== TEXT SECTION ==

* * * * * * *

Dead dolphins, diseased seals wash up on US shores
Over the past two months, dozens of dead dolphins have washed ashore in Florida and hundreds of diseased seals have died in the northeastern United States, officials said Friday.
The unusual wave of deaths has prompted officials to declare two separate, special investigations to find out why, and how to stop it.
From July 1 to August 30, a total of 48 dolphins have been found dead in southwest Florida, as a harmful algae bloom known as red tide killed hundreds of tons of fish from Naples to Tampa, said the National Oceanic and Atmospheric Administration.
Only one dolphin has been stranded alive since early July. It is currently being treated in rehabilitation.
Typical dolphin strandings in the region usually number three to four per month.
All 10 of the bottlenose dolphin autopsies—known as necropsies—done so far have tested positive for the red tide organism, Karenia brevis, a potent neurotoxin.
This indicates their deaths are "likely related to red tide bloom in southwest Florida," said Teri Rowles, marine mammal health and stranding program coordinator at the NOAA Fisheries Office of Protected Resources.
Further north, along the coasts of Maine, New Hampshire and northern Massachusetts, an infectious disease outbreak has affected both harbor seals and gray seals.
Since July, there have been 599 confirmed cases "and probably in the hundreds of unconfirmed cases" of stranded seals, Rowles told reporters on a conference call.
Tests have shown some seals were sickened with either avian influenza or phocine distemper virus—which is related to canine distemper virus—and in some cases, both.
Between July 1 and August 29 marine mammal stranding teams have found 137 live stranded seals and 462 that had already died.
It is still too soon to attribute an official cause for the seal deaths, and experts are not sure why they are getting sick in such high numbers, Rowles said.
To press on with the dual investigations, NOAA has declared two separate "unusual mortality events," or UMEs, defined as "a stranding that is unexpected; involves a significant die-off of any marine mammal population; and demands immediate response."
Declaring an UME allows contingency funds and additional research partners to join in the probe.
NOAA made the announcement as Americans prepared for a long holiday weekend—and many families were heading to the beach to mark the unofficial end of summer.
Officials urged people visiting the shores to stay at least 100 yards (meters) away from any seals, noting that their illnesses are infectious and could jump to people or their pets.
"In marine mammals it has been found before," said Michele Walsh, a state veterinarian with the Maine Department of Agriculture, referring to influenza A.
Even though the flu subtype is not yet known "we assume that all influenzas have that potential (to jump from animals to people) until we prove otherwise," she said.

* * * * * * *

== EXERCISE SET ==
(1) According to the article on dolphin and seal deaths, how many live stranded seals did teams find between July 1 and August 29?
(2) Please repeat word for word the passage of the article on dolphin and seal deaths that begins with the words containing "This indicates their" and ends with "a conference call.".

[Stored data entries]
* * * * * * *

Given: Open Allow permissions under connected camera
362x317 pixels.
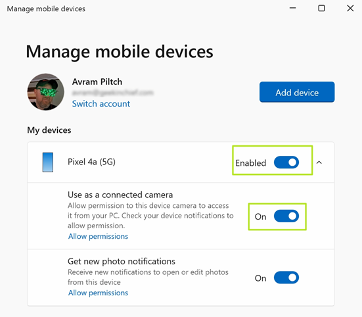Looking at the screenshot, I should click(x=98, y=236).
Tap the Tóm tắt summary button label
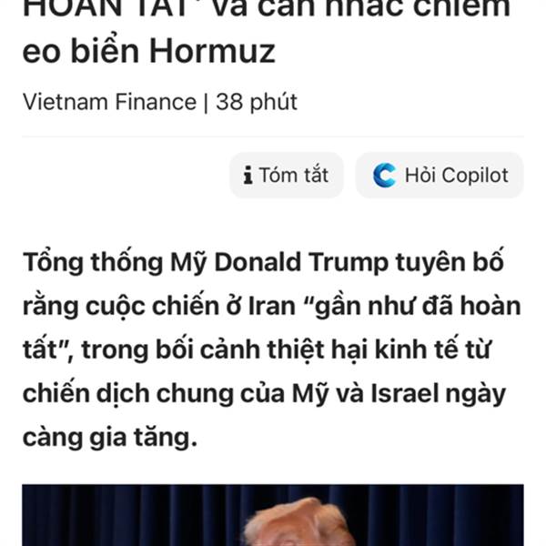The image size is (546, 546). (294, 175)
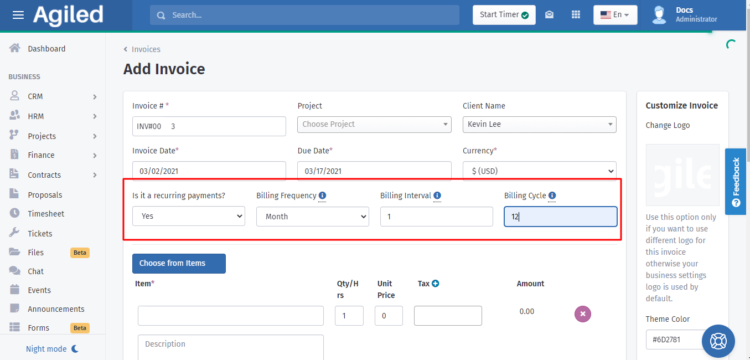Screen dimensions: 750x360
Task: Go to Dashboard in sidebar
Action: (x=46, y=49)
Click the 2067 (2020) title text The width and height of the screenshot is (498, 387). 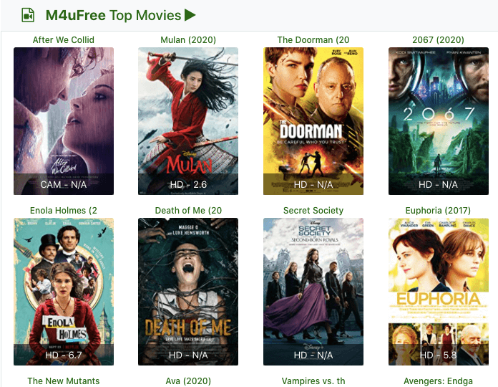tap(439, 39)
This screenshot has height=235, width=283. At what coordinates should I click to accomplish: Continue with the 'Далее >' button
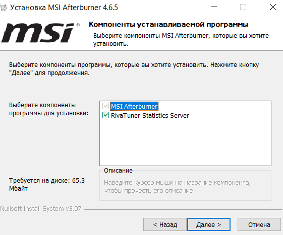[209, 224]
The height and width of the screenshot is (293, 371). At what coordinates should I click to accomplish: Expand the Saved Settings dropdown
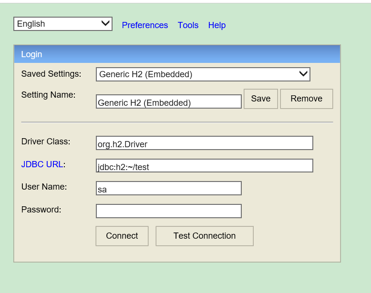[x=203, y=74]
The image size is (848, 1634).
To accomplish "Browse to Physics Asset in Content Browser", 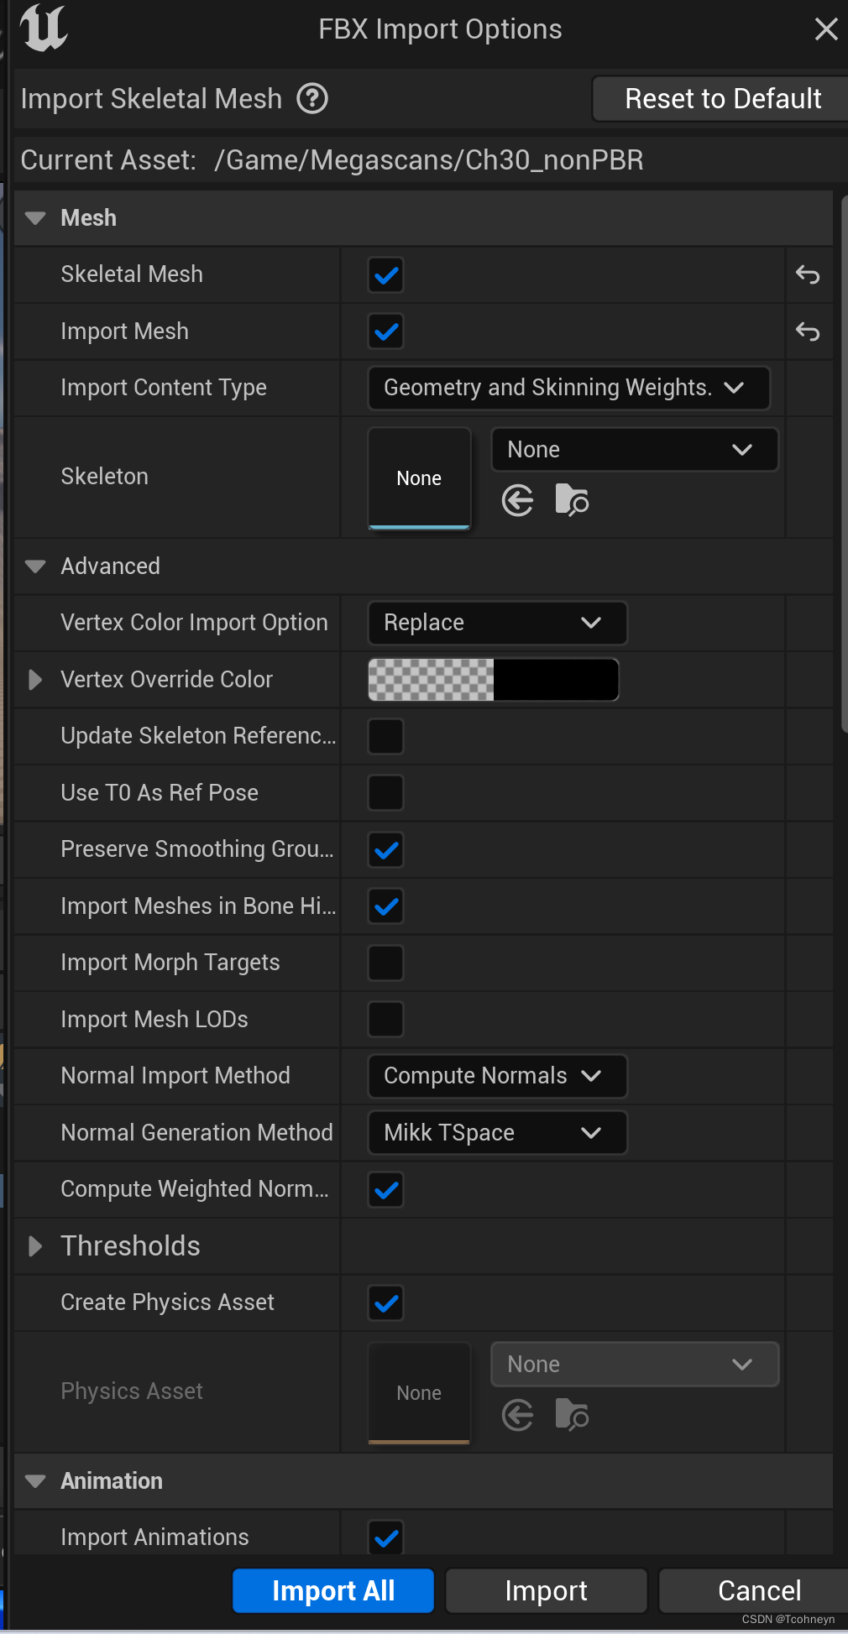I will tap(572, 1416).
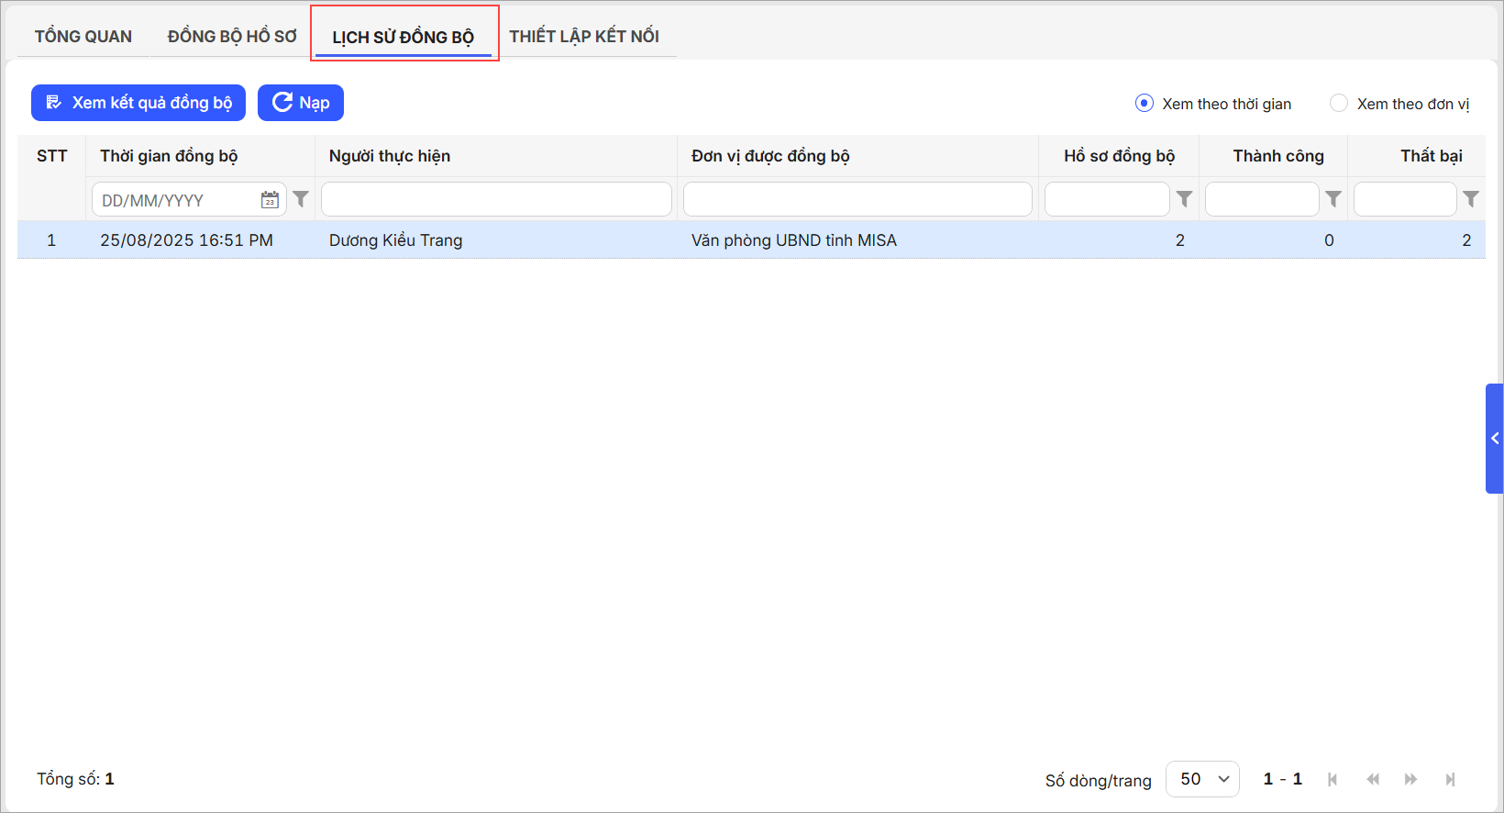Open rows per page dropdown showing 50
The width and height of the screenshot is (1504, 813).
1202,779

* * * * * * *

== ANSWERS BY ITEM ==
(1) 137

(2)
This indicates their deaths are "likely related to red tide bloom in southwest Florida," said Teri Rowles, marine mammal health and stranding program coordinator at the NOAA Fisheries Office of Protected Resources.
Further north, along the coasts of Maine, New Hampshire and northern Massachusetts, an infectious disease outbreak has affected both harbor seals and gray seals.
Since July, there have been 599 confirmed cases "and probably in the hundreds of unconfirmed cases" of stranded seals, Rowles told reporters on a conference call.